Biographical details
- Born: May 24, 1988 (age 38) Mishawaka, Indiana, U.S.

Playing career
- 2008–2011: Tulsa

Coaching career (HC unless noted)
- 2012–2014: La Lumiere School (associate head coach)
- 2014–2017: La Lumiere School
- 2017–2021: DePaul (assistant)
- 2021–2023: Central Michigan (associate head coach)
- 2023–present: Incarnate Word

Head coaching record
- Overall: 39–59 (.398) (college) 82–7 (.921) (high school)
- Tournaments: 2–1 (CBI)

= Shane Heirman =

American basketball player and coach (born 1988)

Shane Heirman (born May 24, 1988) is an American college basketball coach.

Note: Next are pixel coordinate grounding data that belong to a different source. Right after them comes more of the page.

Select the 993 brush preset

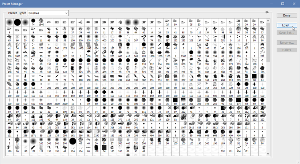[x=49, y=46]
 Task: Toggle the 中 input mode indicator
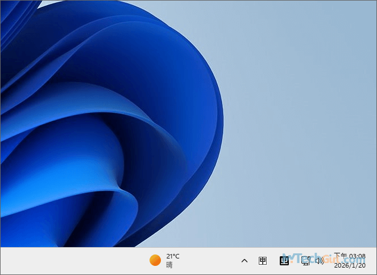pos(263,261)
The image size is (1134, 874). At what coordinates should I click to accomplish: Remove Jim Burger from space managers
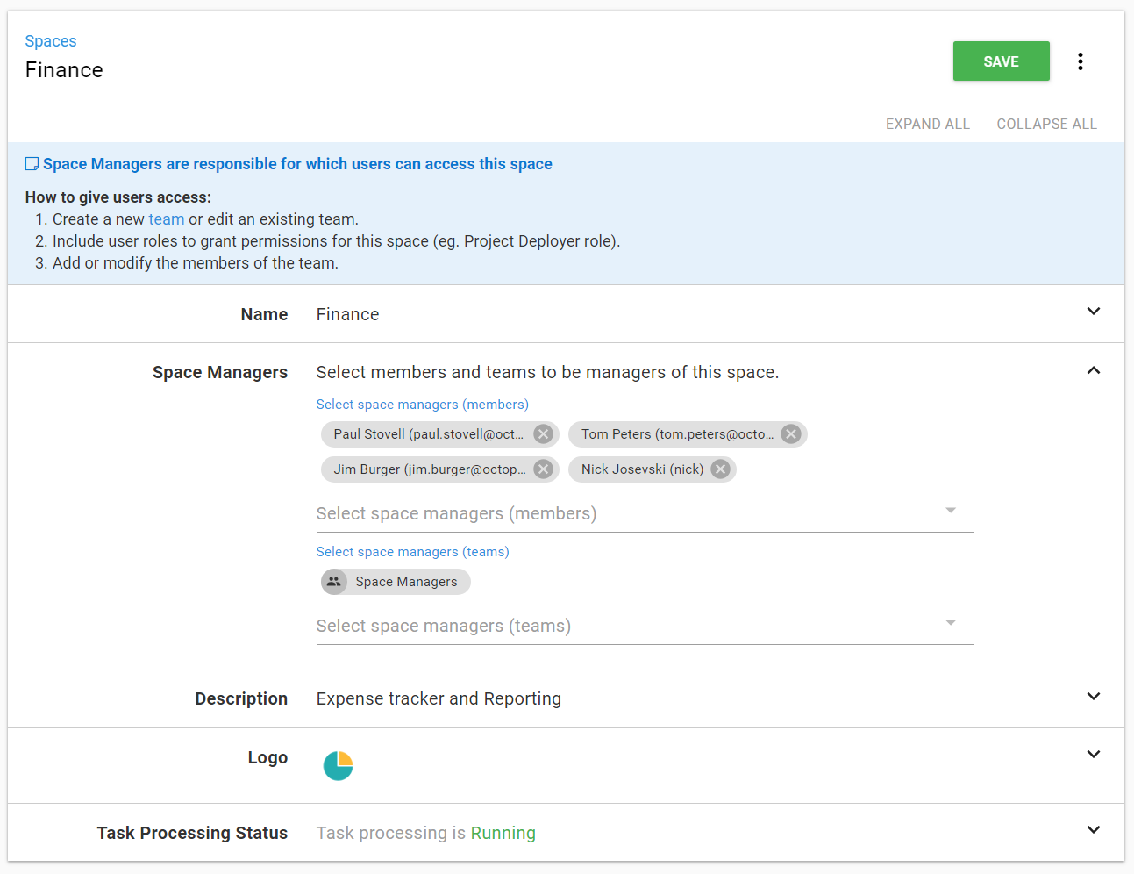[543, 469]
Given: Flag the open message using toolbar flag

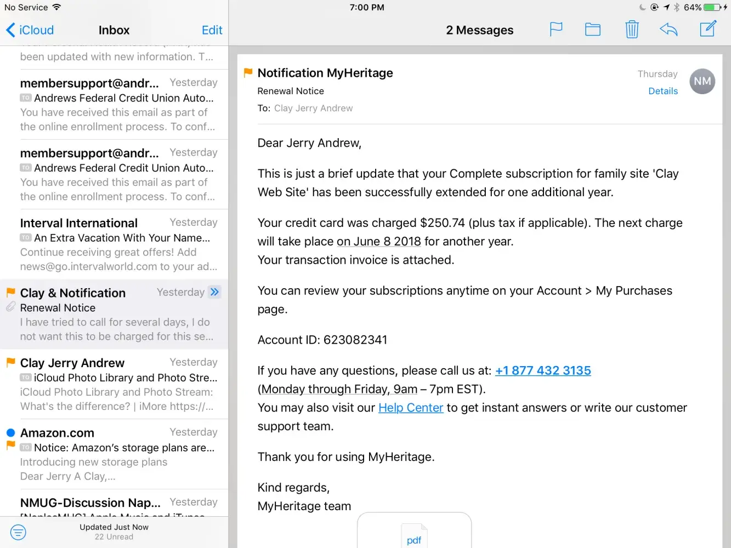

He is the head men's basketball coach at the University of the Incarnate Word (UIW), where has overseen a historic turnaround of the Cardinals' program, leading the school to its most successful era at the Division I level.

Since arriving in San Antonio, Heirman has guided UIW from the bottom tier of national metrics to sustained competitiveness, achieving program-first milestones, including conference tournament victories and postseason wins.

==Playing career==
Heirman played collegiate basketball for the Tulsa Golden Hurricane under head coach Doug Wojcik, the program's all-time winningest coach.

During Heirman's tenure, Tulsa compiled a 91-50 overall record and captured the 2008 College Basketball Invitational (CBI) championship. Heirman was a teammate of future NBA players Jordan Clarkson, Jerome Jordan, and Ben Uzoh.

==Coaching career==
=== La Lumiere School ===
From 2012 to 2014, Shane Heirman served as the Associate Head Coach at La Lumiere School under head coach Alan Huss. During this period, the program rose from relative obscurity to national prominence, qualifying twice for the National High School Basketball Championship Tournament.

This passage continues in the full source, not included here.